### SUPPLIED MATERIAL
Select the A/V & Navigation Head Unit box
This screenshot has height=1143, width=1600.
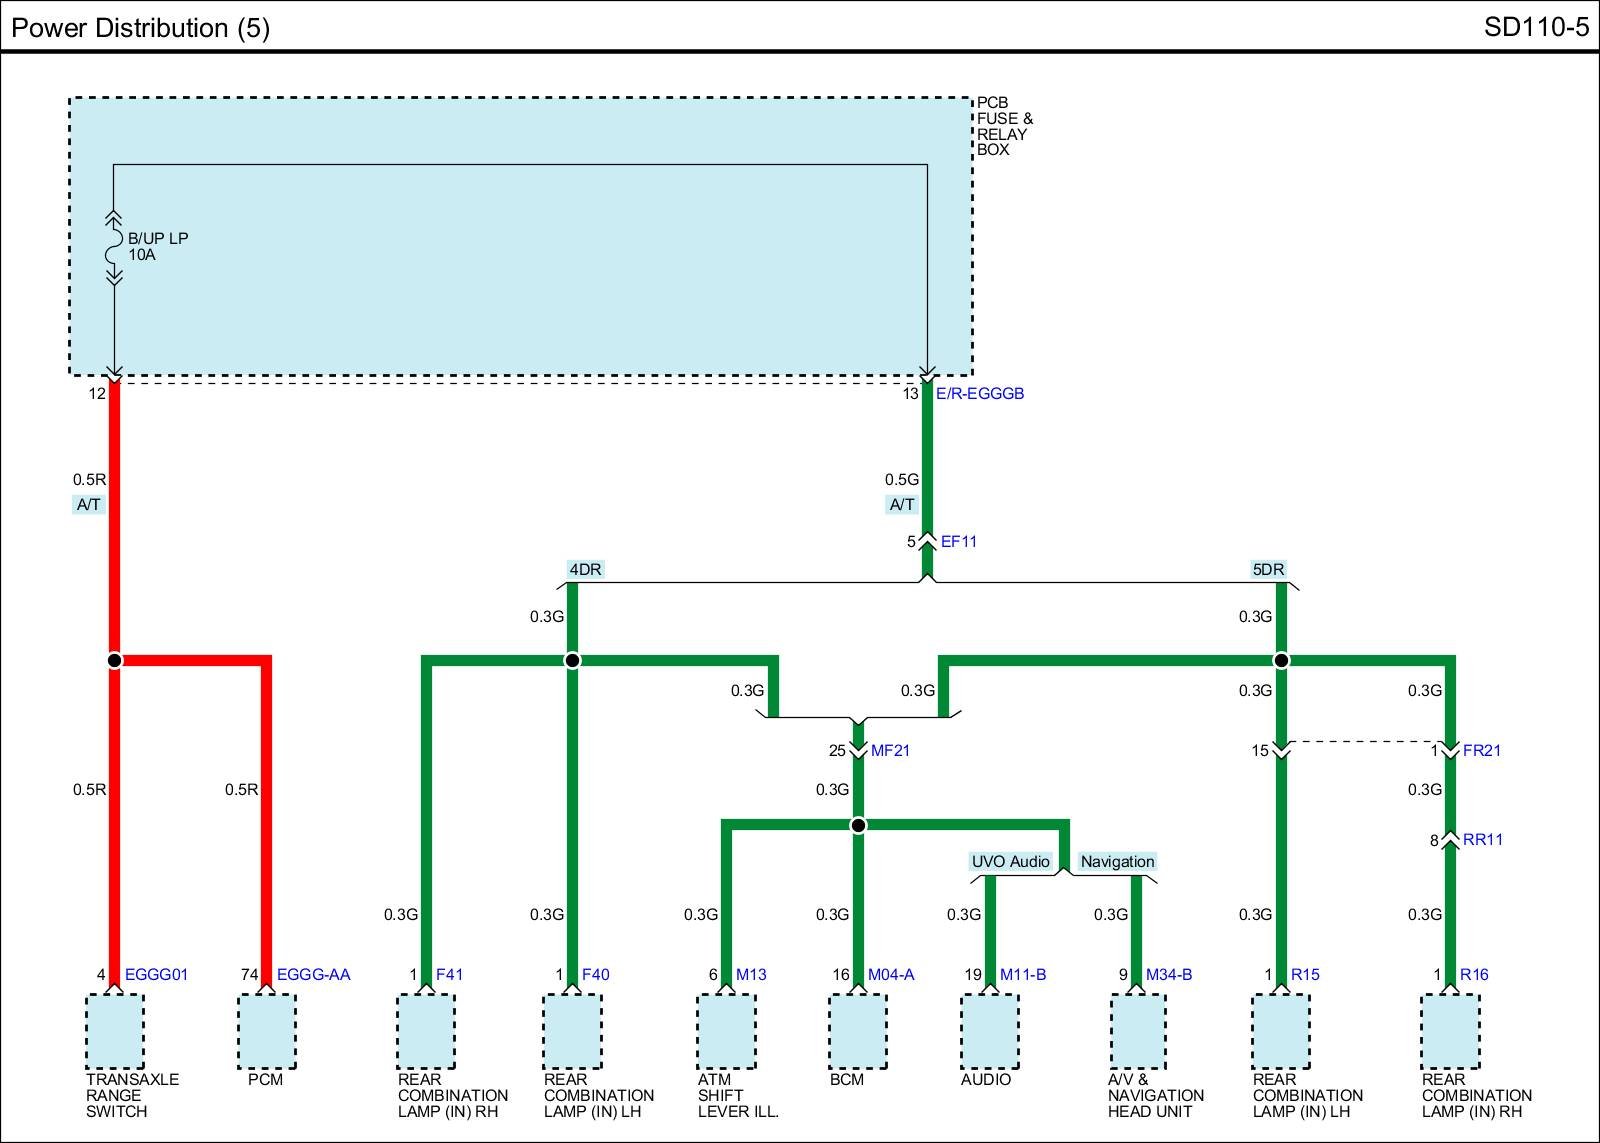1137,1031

---

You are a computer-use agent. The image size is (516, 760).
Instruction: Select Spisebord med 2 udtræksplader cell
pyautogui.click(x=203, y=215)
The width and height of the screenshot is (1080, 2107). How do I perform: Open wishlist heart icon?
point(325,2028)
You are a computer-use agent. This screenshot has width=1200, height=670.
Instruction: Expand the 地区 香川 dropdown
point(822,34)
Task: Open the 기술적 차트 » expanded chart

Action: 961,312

--

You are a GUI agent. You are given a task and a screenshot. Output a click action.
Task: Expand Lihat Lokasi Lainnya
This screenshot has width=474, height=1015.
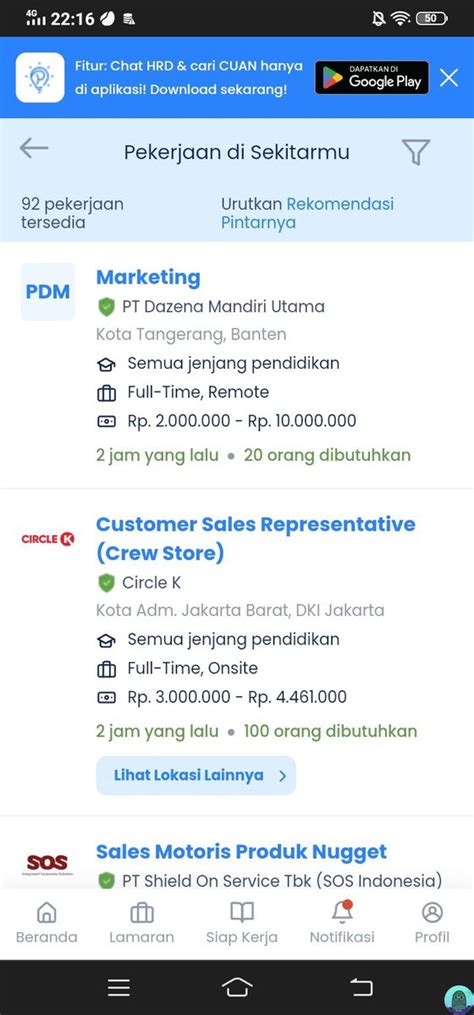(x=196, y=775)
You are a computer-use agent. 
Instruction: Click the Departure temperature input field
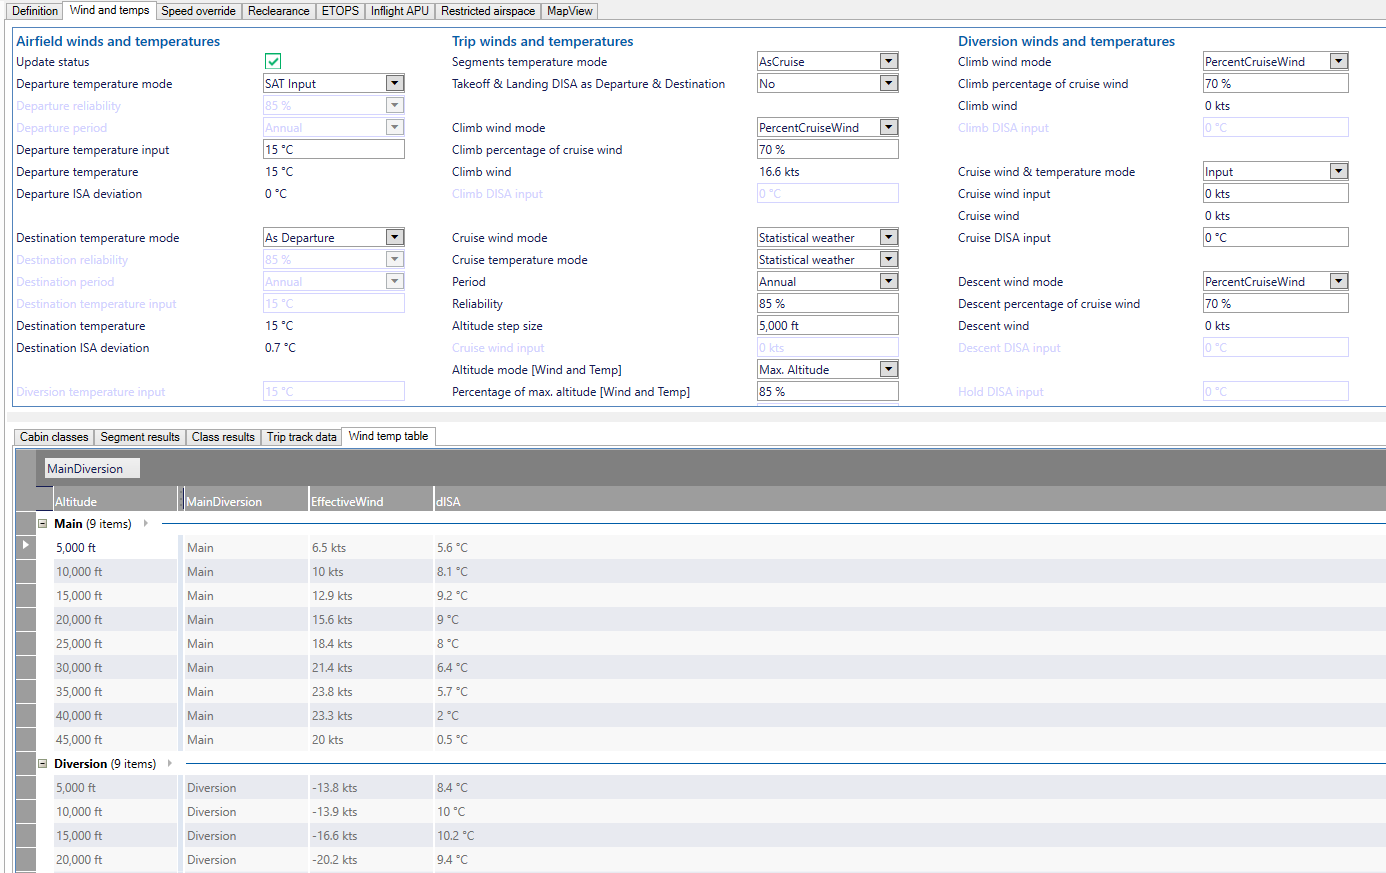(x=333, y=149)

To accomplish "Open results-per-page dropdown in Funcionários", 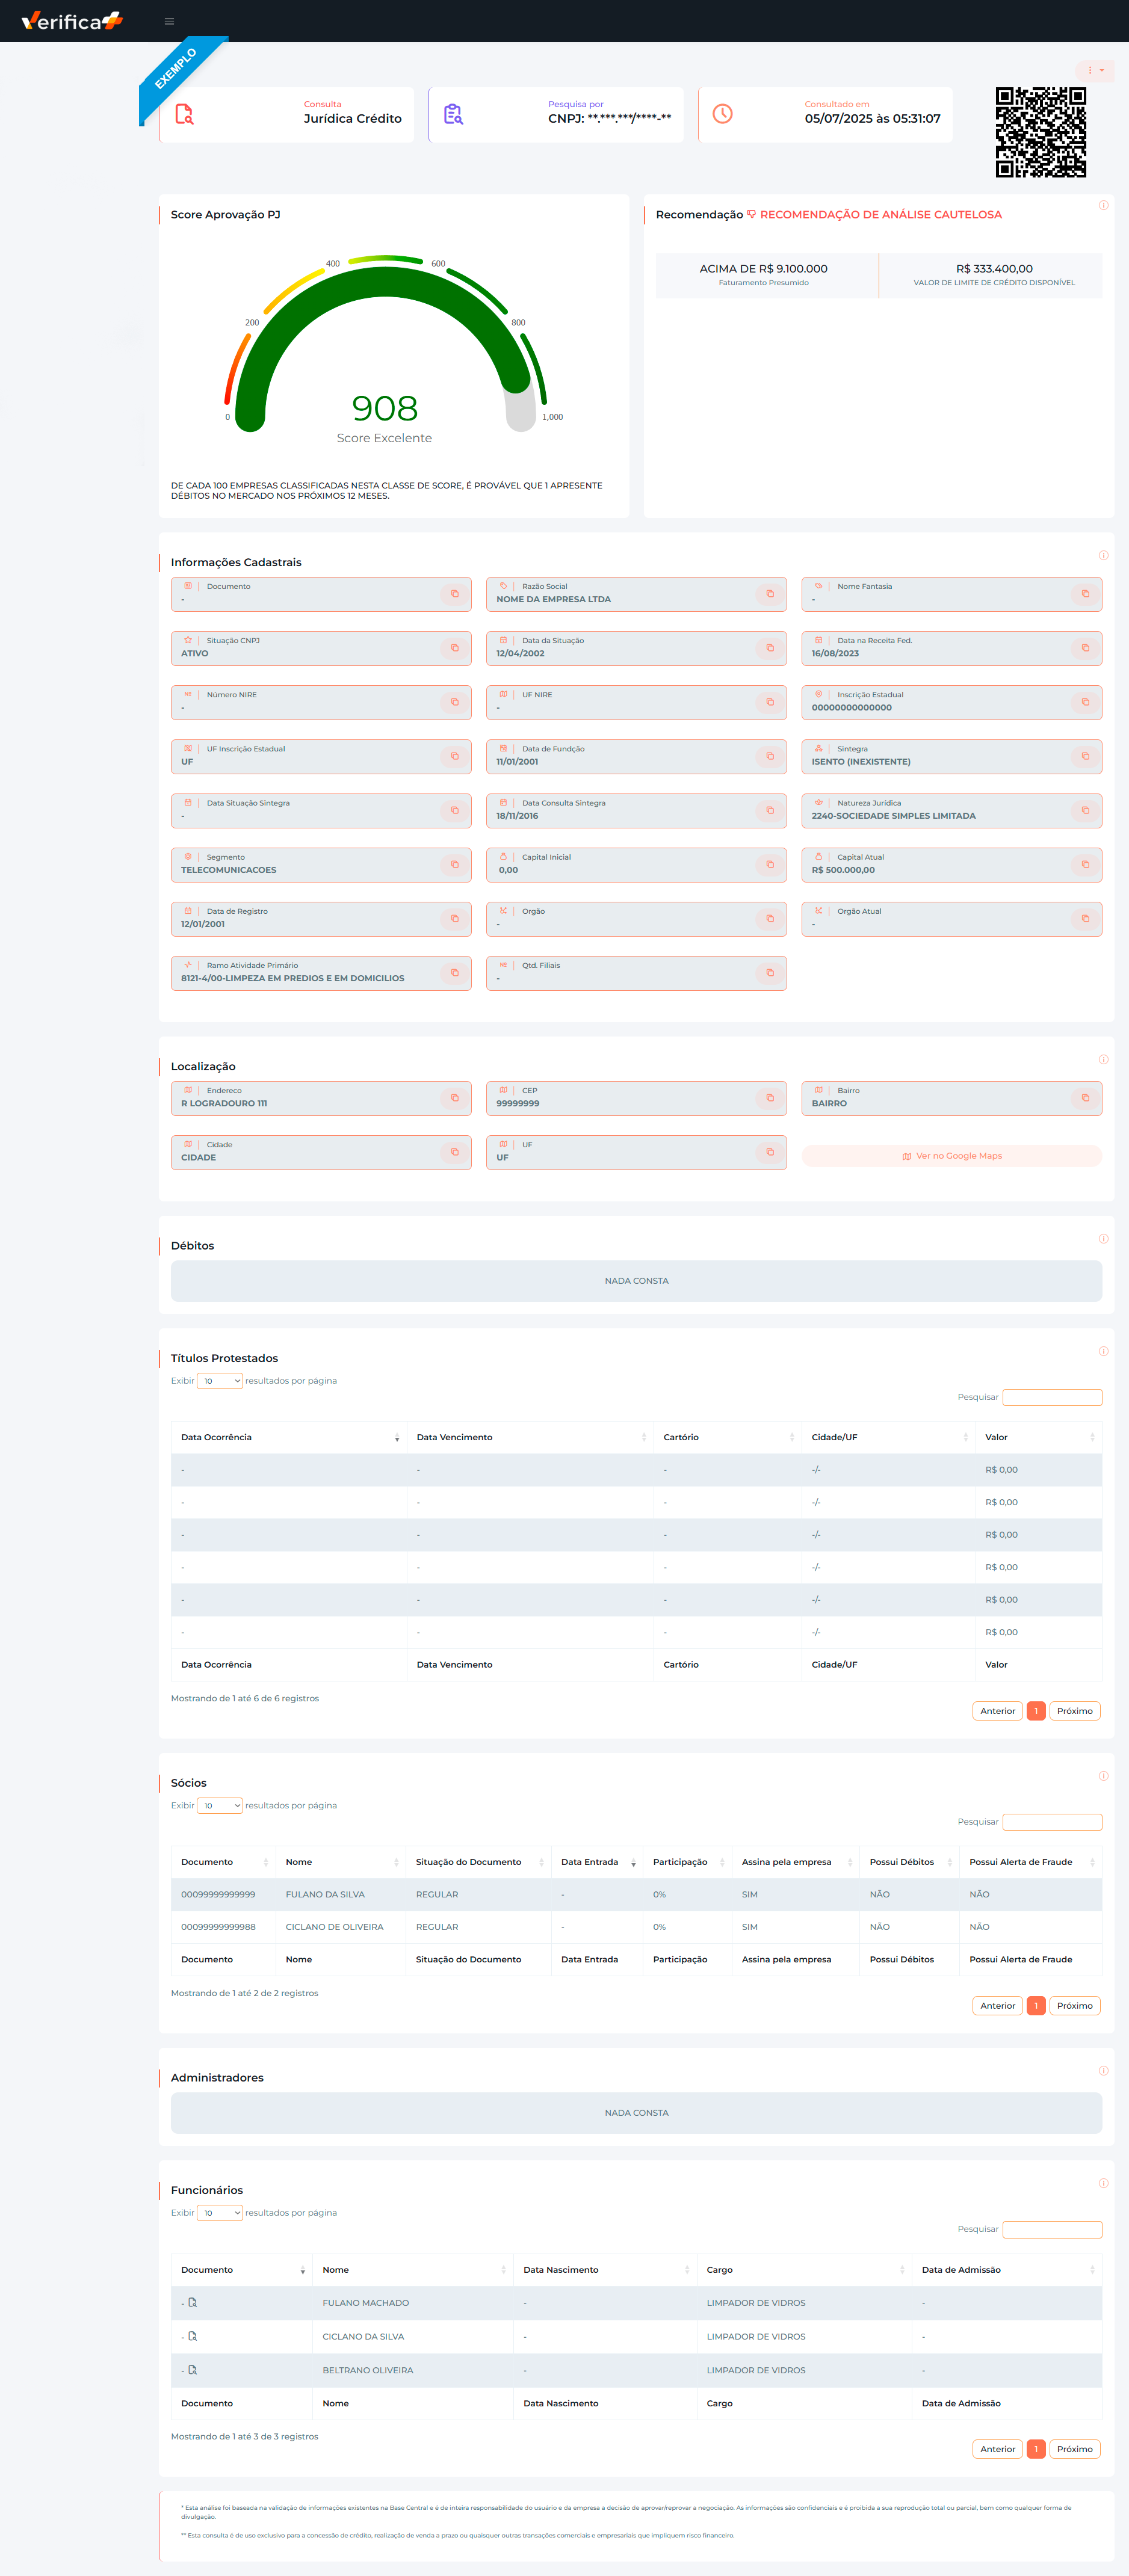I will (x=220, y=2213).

### INSTRUCTIONS TO FOLLOW
Only lines holding the word "computer" are wanted; list them all from the material.

### ANSWER SPACE
You are a computer-use agent. The image size is (516, 760).
You are a computer-use agent. This screenshot has width=1200, height=670.
You are a computer-use agent. 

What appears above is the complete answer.